Raut wajah suami bu Sinta semakin menegang, beliau terlihat kesal dengan pembelaan diri bu Sinta. “Apa kamu kira itu bisa dijadikan alasan? Saat aku pulang tadi, kamu tahu nggak Zahra sedang ada dimana dan dengan siapa? Dia sedang sendirian di kamarnya bermain dengan bonekanya, dan bibi Sari sedang siap-siap untuk pulang karena jam kerjanya sudah habis, tanpa memikirkan nasib anak kita.” Katanya. Kemudian dengan semakin mendekat ke arah bu Sinta, suami bu Sinta kembali berkata, “Jadi jangan harap aku bisa menerima alasanmu tadi.” Ucapnya tegas. “Lagian kamu juga nyari pembantu kok yang nggak berpengalaman dan seenaknya saja gitu. Aku dari awal kan sudah bilang kalau dia nggak akan bisa kerja dengan baik, tapi kamu bilang kamu sudah kenal dia lama, karena dia anaknya teman ibumu, makanya aku menerima dia, tapi lihat kan apa yang telah dia perbuat.” Lanjutnya lagi.
Bu Sinta menundukkan kepalanya, beliau menghindari tatapan tajam dari suaminya yang sedang menghujaninya. Merasa bu Sinta tidak berniat membalas perkataannya, suami bu Sinta meninggalkan istrinya begitu saja dan berjalan menuju kamarnya.
Sepeninggal suaminya, bu Sinta menjatuhkan tubuhnya dan berjongkok sembari menutupi wajahnya. Bu Sinta sama sekali tidak menyangka bibi Sari yang sudah ia percayai selama ini, malah memberikannya masalah di waktu yang tidak tepat. Bu Sinta tidak berhenti menyalahkan dirinya sendiri karena sudah meninggalkan anaknya di tangan yang tidak bertanggung jawab.
Setelah menenangkan pikiran dan perasaannya, bu Sinta mulai melangkahkan kedua kakinya menuju kamar Zahra, beliau memilih menenangkan pikiran dan perasaannya terlebih dulu karena bu Sinta tidak ingin Zahra melihatnya dengan kondisi seperti itu, apalagi tadi beliau sudah berjanji pada Zahra, sepulang dari sanggar harus kembali ceria seperti dulu lagi.
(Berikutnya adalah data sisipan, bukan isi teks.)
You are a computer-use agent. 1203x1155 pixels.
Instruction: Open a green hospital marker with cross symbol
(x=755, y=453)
Dalam perjalanan menuju kamar Zahra, bu Sinta juga berpikir berarti beliau hanya bisa ke sanggar pada saat putrinya itu sekolah, dan itu berarti beliau hanya bisa pagi hari untuk ke sanggar. Bu Sinta tidak mempermasalahkan hal itu sama sekali, karena putrinya tetap menjadi prioritas utamanya sampai saat ini.
Bu Sinta membuka pintu kamar putrinya dengan hati-hati, dan sesuai dugaan bu Sinta, beliau melihat Zahra sudah tidur nyenyak disana. Bu Sinta menghampiri putri satu-satunya itu dan duduk di sampingnya sembari mengelus-elus dahi anaknya.
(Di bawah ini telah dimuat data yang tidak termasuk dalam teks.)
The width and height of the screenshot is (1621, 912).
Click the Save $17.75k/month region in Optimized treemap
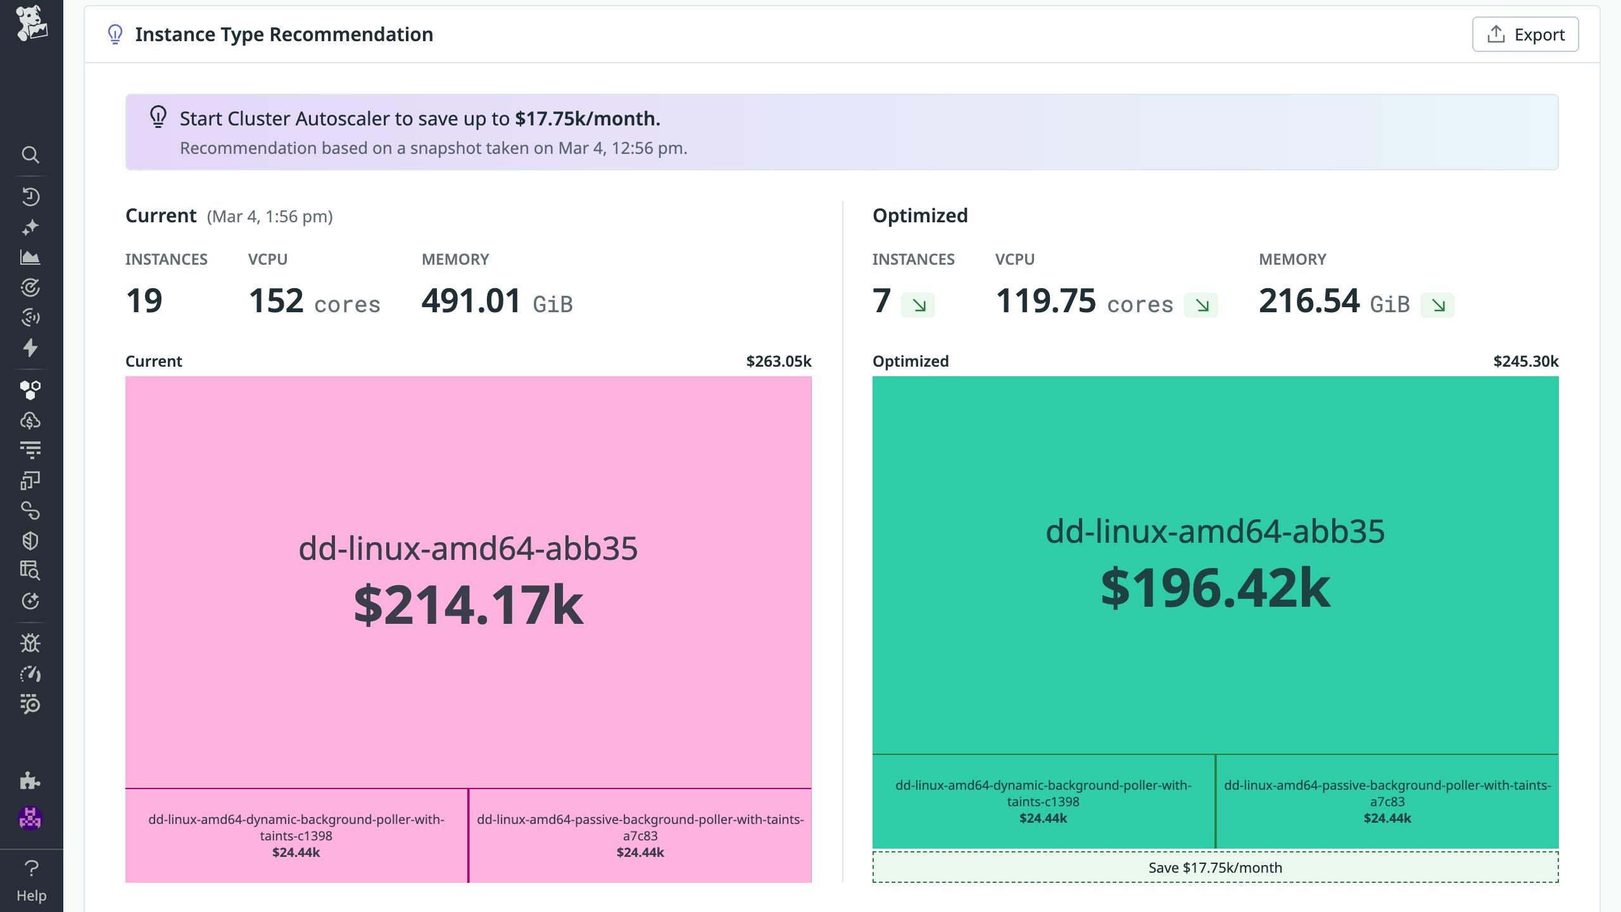[1216, 868]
“Maafkan bunda, Nak, karena bunda belum bisa menjadi ibu yang baik untukmu, tapi tolong beri bunda kesempatan supaya bunda bisa memperbaikinya, bunda akan selalu berada di sampingmu dan menemanimu apapun yang terjadi.” Tanpa sadar air mata bu Sinta keluar begitu saja, tapi dengan cepat bu Sinta menghapusnya sebelum Zahra terbangun dan melihatnya menangis.
Setelah mematikan lampu kamar Zahra dan menyalakan lampu tidur yang berada di meja samping kasur putrinya, bu Sinta beranjak dari kamar Zahra. Bu Sinta berjalan menuju kamarnya sendiri dengan langkah yang lemah, beliau masih belum bisa memaafkan dirinya sendiri. Bu Sinta membuka pintu kamarnya, dan mendapati kamar yang dipenuhi warna coklat, tidak ada seorang pun disana selain dirinya sendiri.
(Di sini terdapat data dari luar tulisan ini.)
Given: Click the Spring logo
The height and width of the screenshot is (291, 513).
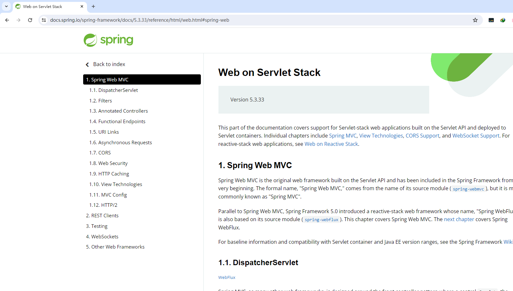Looking at the screenshot, I should coord(108,40).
Ya, benar, bu Sinta sudah pisah kamar dengan suaminya semenjak 3 bulan yang lalu, suaminyalah yang memutuskannya tanpa menanyai pendapat bu Sinta terlebih dulu.
***
Karena hari ini adalah hari Sabtu, bu Niken pulang kerja pada jam 12 siang. Bu Niken tidak langsung pulang ke rumahnya begitu saja, beliau pergi ke sanggar seni kenangan seperti hari Sabtu sebelum-sebelumnya. Dalam perjalanannya menuju ke sanggar, bu Niken tadi sempat menghubungi bu Aliyah, apakah beliau juga akan pergi ke sanggar dan memintanya menanyai bu Tia juga, dan ternyata jawabannya adalah mereka berdua juga sedang dalam perjalanan menuju sanggar. Setelah mematikan teleponnya, bu Niken memasukkan kembali ponselnya ke tas selempangnya, lalu beliau mulai memanaskan kembali mesin mobilnya yang tadi sempat ia hentikan di pinggir jalan untuk menelpon bu Aliyah. Sesampai di sanggar, bu Niken mendapati bu Aliyah dan bu Tia sudah berada disana dan sedang berbincang dengan pemilik sanggar, bu Larni. Bu Niken menghampiri mereka bertiga, lalu menyapanya begitu sampai di dekat mereka. “Jalanan macet ya?” tanya bu Aliyah pada bu Niken.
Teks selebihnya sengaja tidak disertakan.